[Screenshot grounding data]
>>

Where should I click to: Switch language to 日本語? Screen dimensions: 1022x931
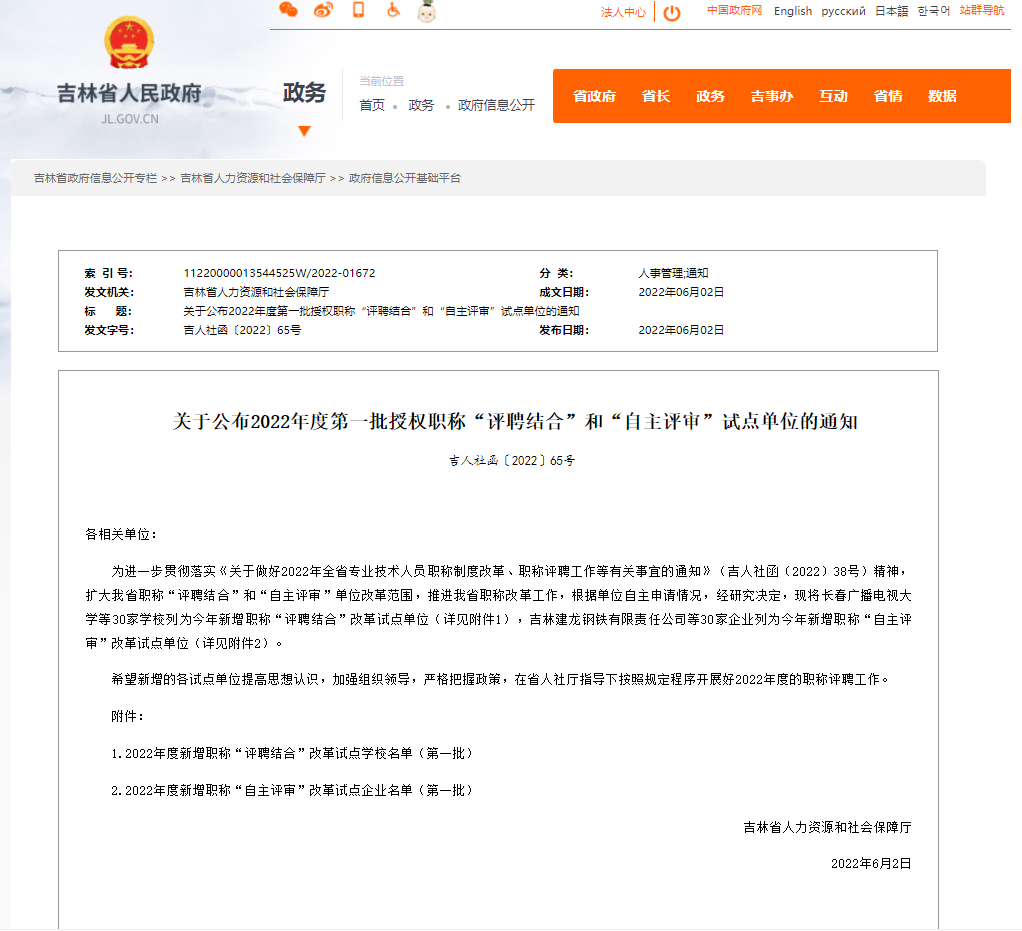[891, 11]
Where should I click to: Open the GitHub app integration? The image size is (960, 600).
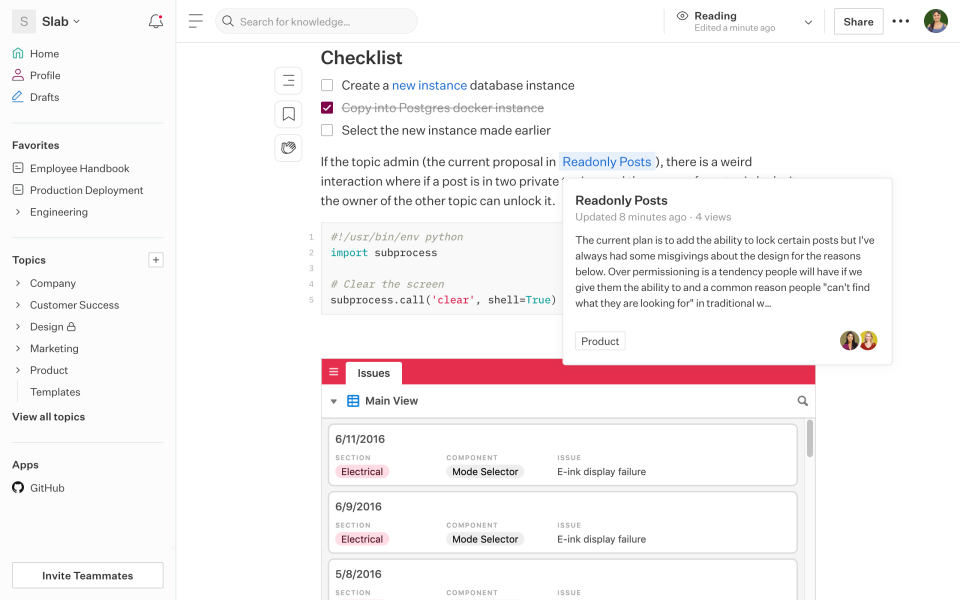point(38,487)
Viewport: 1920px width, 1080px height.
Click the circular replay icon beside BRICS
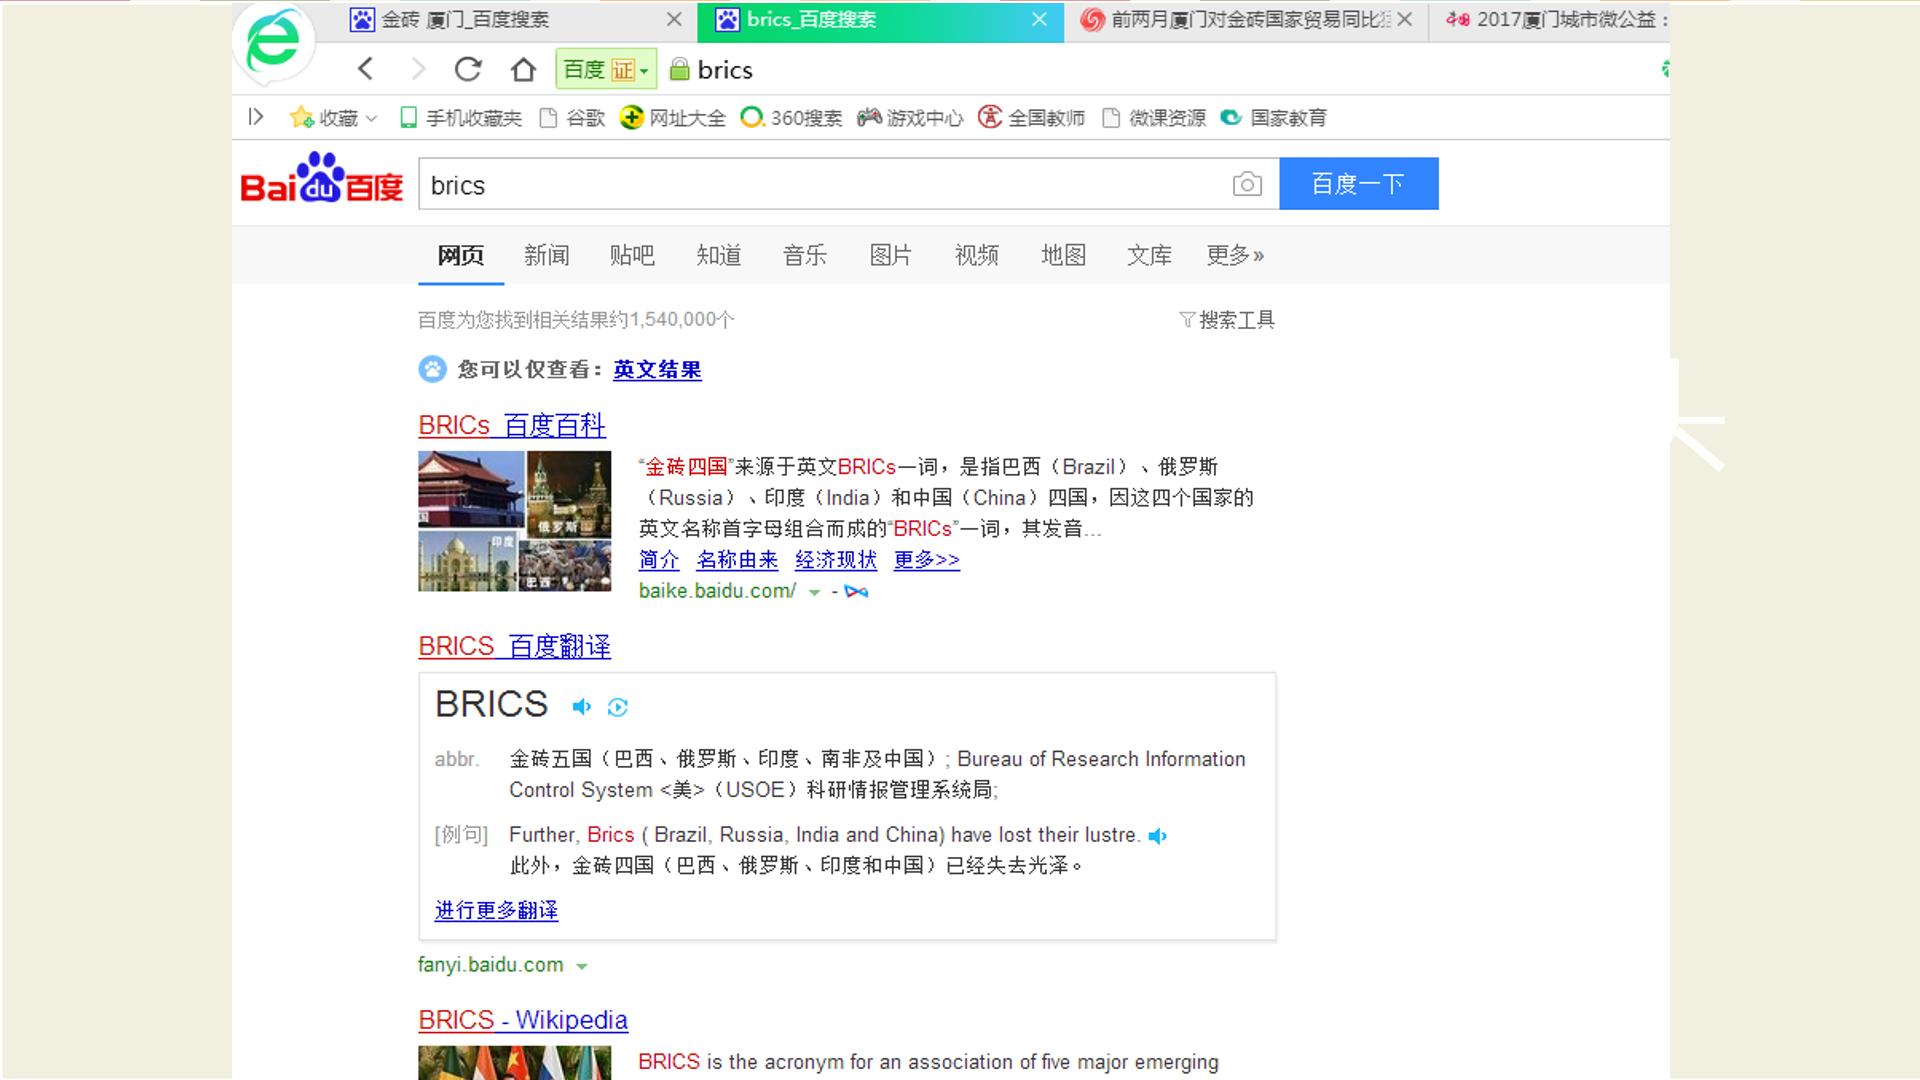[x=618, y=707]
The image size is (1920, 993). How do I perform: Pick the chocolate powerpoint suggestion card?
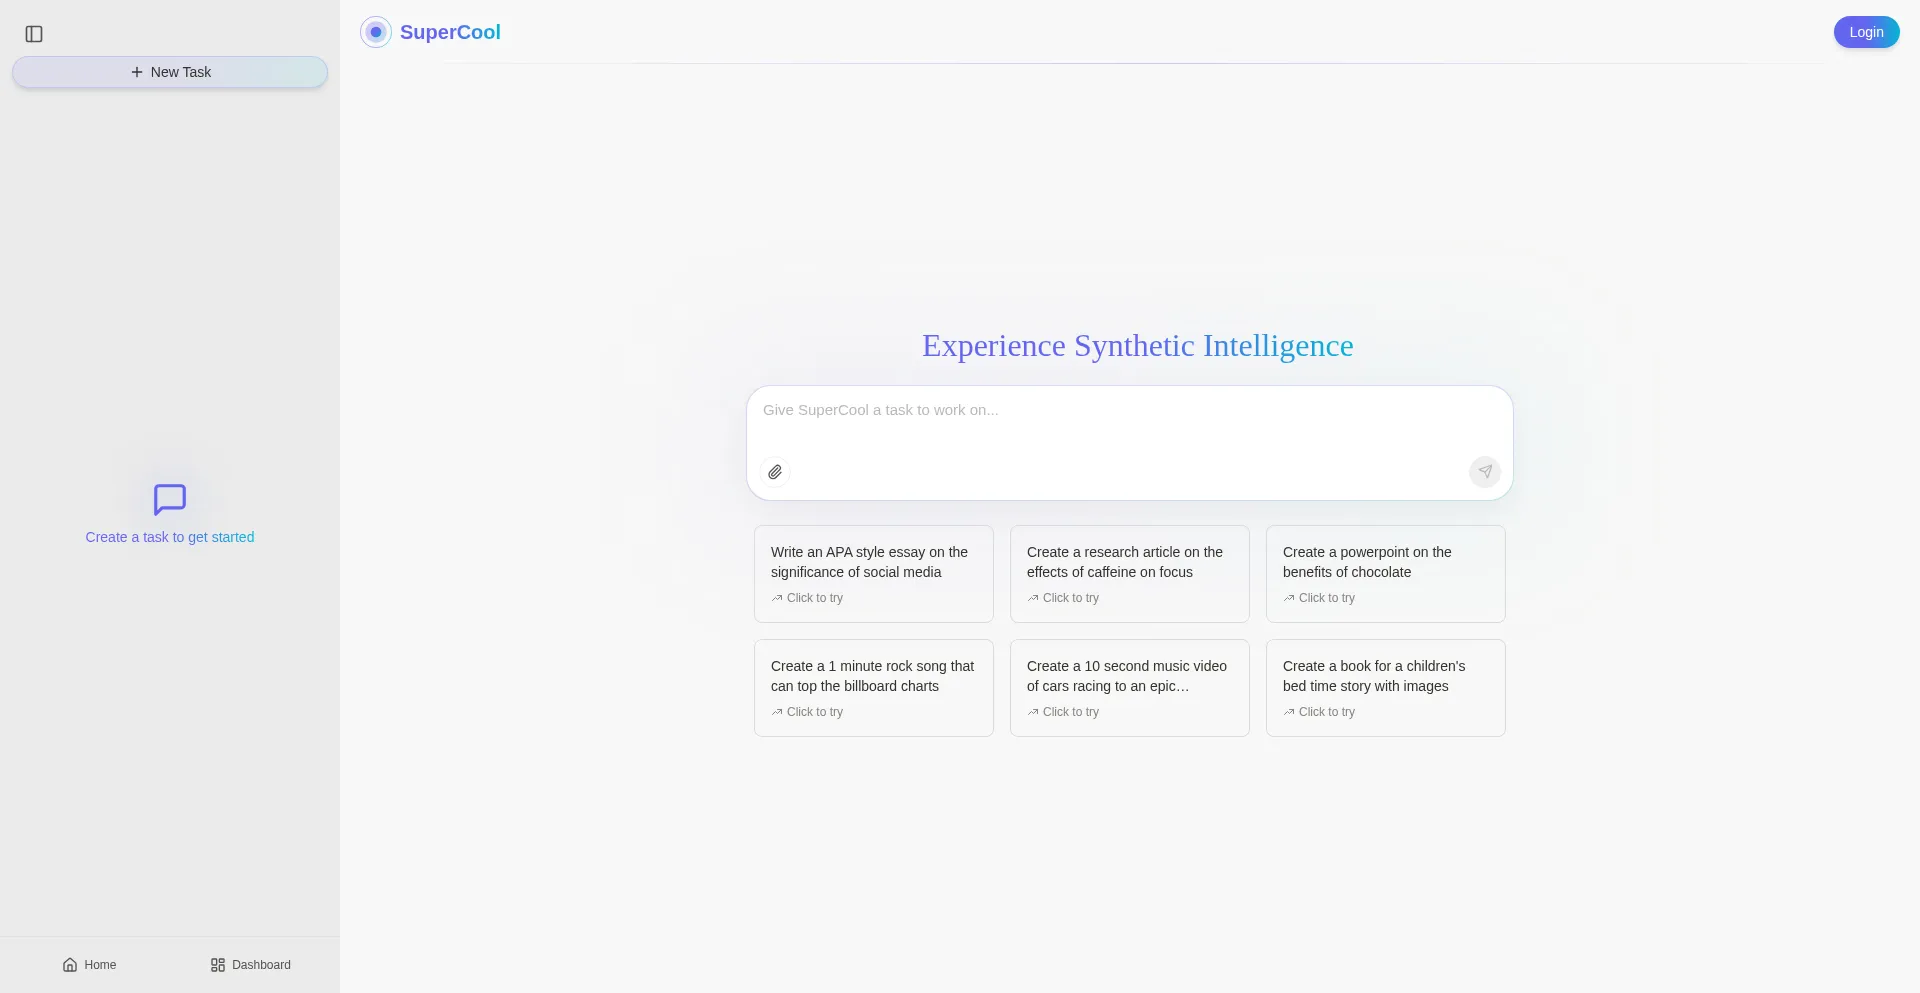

<<

(Exercise description) Each line from the one holding "Click the circular replay icon beside BRICS" through the final line of the data needs to be transcribed exactly. Include both ends, skip the pictures, and add nothing.

(Final answer)
Click the circular replay icon beside BRICS
[x=618, y=707]
The image size is (1920, 993). How do I perform: Pick the chocolate powerpoint suggestion card?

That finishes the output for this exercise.